The return on December 10th of the remains of Sudthisak Rinthalak, the last Thai national abducted by Hamas on October 7, 2023, closes a painful circle; but it does not close the wound. His return is not only a moment of relief but a moment of remembrance. It forces us to confront, once again, the human cost of the massacre carried out by Hamas on that dark day.
Forty-seven Thai nationals were murdered during the October 7th attack and in its immediate aftermath. Twenty-eight were abducted into Gaza and later released. Others were injured, physically and emotionally, in an act of brutality that spared no distinction of nationality, religion, or belief.
All the Thai victims, like tens of thousands of other Thai workers, came to Israel to support their families and secure their future. The Government of Israel has assumed full responsibility for the future of all Thai victims’ families. This is not only a practical duty; it is a deeply moral one.
October 7th was not a battlefield clash. It was a massacre. Hamas terrorists crossed into Israel with the explicit intention of murdering civilians. They burned homes, slaughtered families, murdered elderly people and children, raped women, and abducted innocent men and women. Thai agricultural workers, people who had come to Israel to work honestly and support their families, were targeted simply because they were there. This is the real face of Evil, the essence of ideology of hate that has no political goal or logical sense. Just a vision of destruction and terror. Pure terror.
The war that followed did not begin in a vacuum. It began because Hamas launched an unprecedented attack on Israel’s civilian population. Any responsible government would have acted to defend its citizens after such an assault. Israel entered this war with two clear and legitimate objectives: to ensure that Hamas no longer poses a military and terrorist threat to Israel, and to bring home all hostages, Israeli and foreign nationals alike.
Most of the 258 hostages have returned. One Israeli hostage, Ran Gvili, still remains in captivity. As long as even one innocent person is held underground, Israel’s mission is not complete. We hope that his return will allow the implementation of the next phase of the Gaza arrangements and create a reality in which Hamas is no longer able to endanger Israel, its neighbors, or its own population.
Israel does not seek war. Israel seeks peace, but peace that is real, durable, and secure. Peace that allows families displaced from their homes to return safely. Peace that does not leave terrorists in control, rearming and preparing the next massacre. History has taught Israelis, painfully, that peace without security is an illusion.

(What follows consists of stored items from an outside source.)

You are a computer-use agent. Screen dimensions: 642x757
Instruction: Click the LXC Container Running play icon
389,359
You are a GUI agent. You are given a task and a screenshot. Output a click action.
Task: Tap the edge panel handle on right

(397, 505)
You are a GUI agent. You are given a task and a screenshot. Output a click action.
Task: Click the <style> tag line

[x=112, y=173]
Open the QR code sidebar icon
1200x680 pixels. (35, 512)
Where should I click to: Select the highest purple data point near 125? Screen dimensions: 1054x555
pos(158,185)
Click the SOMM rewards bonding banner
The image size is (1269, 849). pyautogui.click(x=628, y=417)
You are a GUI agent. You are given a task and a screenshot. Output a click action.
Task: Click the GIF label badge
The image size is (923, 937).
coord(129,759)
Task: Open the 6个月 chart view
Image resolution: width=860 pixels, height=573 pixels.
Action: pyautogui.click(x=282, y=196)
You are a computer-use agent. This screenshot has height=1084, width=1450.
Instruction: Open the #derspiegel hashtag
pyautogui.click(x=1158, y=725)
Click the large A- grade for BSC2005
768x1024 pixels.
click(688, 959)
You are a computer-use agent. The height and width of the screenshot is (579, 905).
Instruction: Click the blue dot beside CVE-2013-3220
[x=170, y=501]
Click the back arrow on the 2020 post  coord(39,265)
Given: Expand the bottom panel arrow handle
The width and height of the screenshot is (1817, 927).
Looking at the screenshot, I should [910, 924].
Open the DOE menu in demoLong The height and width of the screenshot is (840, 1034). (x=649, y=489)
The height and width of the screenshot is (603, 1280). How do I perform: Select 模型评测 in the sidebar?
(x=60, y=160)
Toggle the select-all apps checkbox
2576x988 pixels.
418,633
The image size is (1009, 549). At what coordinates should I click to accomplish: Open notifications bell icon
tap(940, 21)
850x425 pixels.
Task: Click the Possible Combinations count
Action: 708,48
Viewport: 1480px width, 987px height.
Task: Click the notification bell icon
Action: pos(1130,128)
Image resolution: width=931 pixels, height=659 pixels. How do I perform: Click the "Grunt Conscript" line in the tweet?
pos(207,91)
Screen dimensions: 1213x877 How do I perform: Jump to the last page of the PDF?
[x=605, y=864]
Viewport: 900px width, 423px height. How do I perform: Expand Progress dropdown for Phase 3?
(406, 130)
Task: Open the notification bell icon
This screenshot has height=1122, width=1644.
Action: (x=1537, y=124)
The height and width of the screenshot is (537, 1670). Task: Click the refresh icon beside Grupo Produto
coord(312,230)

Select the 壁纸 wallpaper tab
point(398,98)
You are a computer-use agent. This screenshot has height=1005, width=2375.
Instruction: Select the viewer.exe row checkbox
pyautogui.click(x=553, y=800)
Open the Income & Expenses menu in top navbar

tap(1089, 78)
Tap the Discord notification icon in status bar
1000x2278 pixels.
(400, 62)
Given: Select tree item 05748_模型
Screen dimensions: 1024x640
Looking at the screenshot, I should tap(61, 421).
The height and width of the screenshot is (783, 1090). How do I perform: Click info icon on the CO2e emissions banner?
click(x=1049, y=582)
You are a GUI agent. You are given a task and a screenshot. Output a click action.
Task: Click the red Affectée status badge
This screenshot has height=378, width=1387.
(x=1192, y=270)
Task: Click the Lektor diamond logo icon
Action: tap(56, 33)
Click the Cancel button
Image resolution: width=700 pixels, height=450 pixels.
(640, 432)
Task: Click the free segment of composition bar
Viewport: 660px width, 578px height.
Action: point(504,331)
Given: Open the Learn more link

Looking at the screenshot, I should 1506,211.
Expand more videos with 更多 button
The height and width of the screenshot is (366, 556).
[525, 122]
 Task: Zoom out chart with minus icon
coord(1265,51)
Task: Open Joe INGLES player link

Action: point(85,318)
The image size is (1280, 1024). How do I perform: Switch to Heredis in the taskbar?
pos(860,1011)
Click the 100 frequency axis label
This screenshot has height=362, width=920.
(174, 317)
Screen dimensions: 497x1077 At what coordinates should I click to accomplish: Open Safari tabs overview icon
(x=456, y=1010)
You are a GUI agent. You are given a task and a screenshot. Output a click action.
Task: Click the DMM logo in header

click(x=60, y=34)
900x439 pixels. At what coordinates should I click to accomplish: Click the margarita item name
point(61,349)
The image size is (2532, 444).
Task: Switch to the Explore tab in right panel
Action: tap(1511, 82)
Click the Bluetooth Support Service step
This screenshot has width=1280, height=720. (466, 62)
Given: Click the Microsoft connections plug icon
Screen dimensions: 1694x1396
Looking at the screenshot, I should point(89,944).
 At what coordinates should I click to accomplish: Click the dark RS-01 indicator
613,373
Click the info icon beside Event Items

The return of Sudthisak’s remains reminds us that terrorism knows no borders. It reminds us that the victims of October 7th were not only Israelis. They were Thai workers, foreign students, tourists and families from many nations. Remembering them is not a political act, it is a moral one.
Since October 7th we have seen a growing interest of Thai nationals to work in Israel. Today, over 40,000 Thai nationals live and work in Israel. They can be seen everywhere. They have become an integral part of our society, part of our landscape, part of us. And this is how we honor them, both in life and in death.
At the same time, over 400,000 Israelis travel to Thailand every year, Israelis have long felt at home in Thailand, traveling, studying, and building deep personal connections with Thai society. These two communities are not marginal; they are living symbols of trust, cooperation and mutual respect. Together, these two communities form a strong bridge of understanding and solidarity between our cultures, separated by an 11-hour flight, yet deeply close at heart.
Israel and Thailand share a long friendship built on people-to-people ties. In honoring the memory of Thai victims, we reaffirm that bond. We stand together against terror and with a shared understanding that bridges between peoples should not be built uniquely on tragic experience but through love, mutual respect and shared interests and values.